Brief Title: Integrating Point of Care Testing (POCT) For Newborn Screening and Early Care for Sickle Cell Disease in Yopougon, Côte d'Ivoire
Sponsor: Swiss Tropical & Public Health Institute
Organization:

Study Overview

Official Title: Integrating Point of Care Testing (POCT) For Newborn Screening and Early Care for Sickle Cell Disease in Yopougon, Côte d'Ivoire
Status: NOT_YET_RECRUITING
Status Verified Date: 2026-02
Last Known Status: None
Delayed Posting: No
If Stopped, Why?: Not Stopped
Has Expanded Access: False
If Expanded Access, NCT#: N/A
Has Expanded Access, NCT# Status: N/A
Acronym: STEP
Brief Summary: The goal of this clinical trial is to learn if a multifaceted intervention composed of Gazelle-Multispectral sickle cell disease (SCD) point of care testing (POCT) and early initiation of comprehensive SCD care in children with SCD disease aged 0 - 6 months can improve their clinical outcomes.

The main questions it aims to answer are:

* Does the intervention lower the number of SCD-related illnesses?
* Does the intervention lower the illness incidence defined as seeking health care at any health facility - with or without treatment - for any episode related to a SCD related illness?
* Does the intervention lower all-cause death rate (at the end of 1, 2, 3 and 3.5 years of follow-up)?

Researchers will compare the multifaceted intervention results with those of historical data (based on erratic SCD testing and treatment) from the region.
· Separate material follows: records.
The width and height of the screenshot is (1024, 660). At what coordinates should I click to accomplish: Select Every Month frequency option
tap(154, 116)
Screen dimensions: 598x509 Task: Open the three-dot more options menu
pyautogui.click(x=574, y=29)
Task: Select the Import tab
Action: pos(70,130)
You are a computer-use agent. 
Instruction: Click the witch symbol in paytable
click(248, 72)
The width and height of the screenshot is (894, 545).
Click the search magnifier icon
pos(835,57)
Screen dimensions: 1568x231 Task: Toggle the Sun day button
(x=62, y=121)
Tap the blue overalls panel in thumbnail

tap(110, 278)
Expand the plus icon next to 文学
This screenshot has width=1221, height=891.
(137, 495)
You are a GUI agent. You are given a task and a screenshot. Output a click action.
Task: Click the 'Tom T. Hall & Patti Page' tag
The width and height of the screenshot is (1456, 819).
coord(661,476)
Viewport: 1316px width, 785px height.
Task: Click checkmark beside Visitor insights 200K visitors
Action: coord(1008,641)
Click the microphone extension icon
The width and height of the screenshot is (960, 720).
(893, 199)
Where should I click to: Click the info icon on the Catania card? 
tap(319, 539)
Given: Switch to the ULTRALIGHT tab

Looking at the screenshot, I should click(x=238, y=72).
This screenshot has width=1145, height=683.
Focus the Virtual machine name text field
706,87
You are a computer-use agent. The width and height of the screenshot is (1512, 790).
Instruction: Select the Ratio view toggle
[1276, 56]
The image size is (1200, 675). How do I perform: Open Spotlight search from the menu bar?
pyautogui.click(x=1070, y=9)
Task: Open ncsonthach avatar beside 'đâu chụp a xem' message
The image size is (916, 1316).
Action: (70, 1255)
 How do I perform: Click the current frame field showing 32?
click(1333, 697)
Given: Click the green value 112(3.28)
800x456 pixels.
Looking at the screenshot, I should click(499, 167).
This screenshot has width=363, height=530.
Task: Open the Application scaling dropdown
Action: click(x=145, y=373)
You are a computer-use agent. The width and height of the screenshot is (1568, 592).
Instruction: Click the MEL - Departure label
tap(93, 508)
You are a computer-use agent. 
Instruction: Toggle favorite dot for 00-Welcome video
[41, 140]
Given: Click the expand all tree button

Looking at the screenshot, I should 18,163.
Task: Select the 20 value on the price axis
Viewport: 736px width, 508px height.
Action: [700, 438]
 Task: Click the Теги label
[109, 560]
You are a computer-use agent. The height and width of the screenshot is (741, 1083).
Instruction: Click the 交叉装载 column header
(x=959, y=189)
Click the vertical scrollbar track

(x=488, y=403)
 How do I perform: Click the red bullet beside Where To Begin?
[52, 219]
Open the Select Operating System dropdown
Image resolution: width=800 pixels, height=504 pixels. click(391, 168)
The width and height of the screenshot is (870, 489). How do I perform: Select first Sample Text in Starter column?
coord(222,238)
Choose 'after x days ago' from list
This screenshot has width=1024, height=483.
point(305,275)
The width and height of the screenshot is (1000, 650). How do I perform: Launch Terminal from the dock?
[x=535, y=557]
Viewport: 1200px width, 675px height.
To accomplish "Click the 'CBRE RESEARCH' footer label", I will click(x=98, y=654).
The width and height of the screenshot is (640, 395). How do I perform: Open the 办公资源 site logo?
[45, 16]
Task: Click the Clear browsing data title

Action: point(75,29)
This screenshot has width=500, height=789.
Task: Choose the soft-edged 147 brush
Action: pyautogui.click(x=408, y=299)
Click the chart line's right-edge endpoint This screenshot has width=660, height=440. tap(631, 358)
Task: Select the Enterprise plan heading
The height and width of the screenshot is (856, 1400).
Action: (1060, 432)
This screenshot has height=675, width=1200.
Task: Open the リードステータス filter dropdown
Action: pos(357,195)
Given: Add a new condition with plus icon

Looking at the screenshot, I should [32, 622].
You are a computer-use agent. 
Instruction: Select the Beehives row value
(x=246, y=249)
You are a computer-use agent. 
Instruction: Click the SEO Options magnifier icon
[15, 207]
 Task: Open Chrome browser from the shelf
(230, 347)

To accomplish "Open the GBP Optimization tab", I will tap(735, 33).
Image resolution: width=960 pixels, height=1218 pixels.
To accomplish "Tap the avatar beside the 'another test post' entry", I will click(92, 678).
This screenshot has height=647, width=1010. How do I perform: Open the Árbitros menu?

Participants will undergo a SCD screening test using the Gazelle Multispectral platform and if positive they will undergo confirmatory testing with HemoTypeSC™. Participants with SCD will receive early comprehensive clinical interventions i.e. standard administration of antibacterial and antimalarial prophylaxis, vaccinations for pneumococcal and Haemophilus influenzae type b (Hib), hydroxyurea, parental education about the need for regular and, if necessary, urgent medical care.
Detailed Description: Sickle cell disease (SCD) is an inherited life-threatening hematological disorder. Globally, every year, an estimated 300,000 children are born with sickle cell anemia (SCD - SS, homozygous form), the most severe form of SCD. About 75% of these births occur in Sub-Saharan Africa (SSA), of whom 50-90% die before their 5th birthday. In high income countries, it has been shown that newborn SCD screening and early comprehensive clinical interventions such as penicillin prophylaxis, safe blood transfusion, hydroxyurea and acute medical care, substantially reduces SCD morbidity and mortality. In low and middle-income countries (LMICs), the implementation of newborn SCD screening and early clinical interventions are largely poor.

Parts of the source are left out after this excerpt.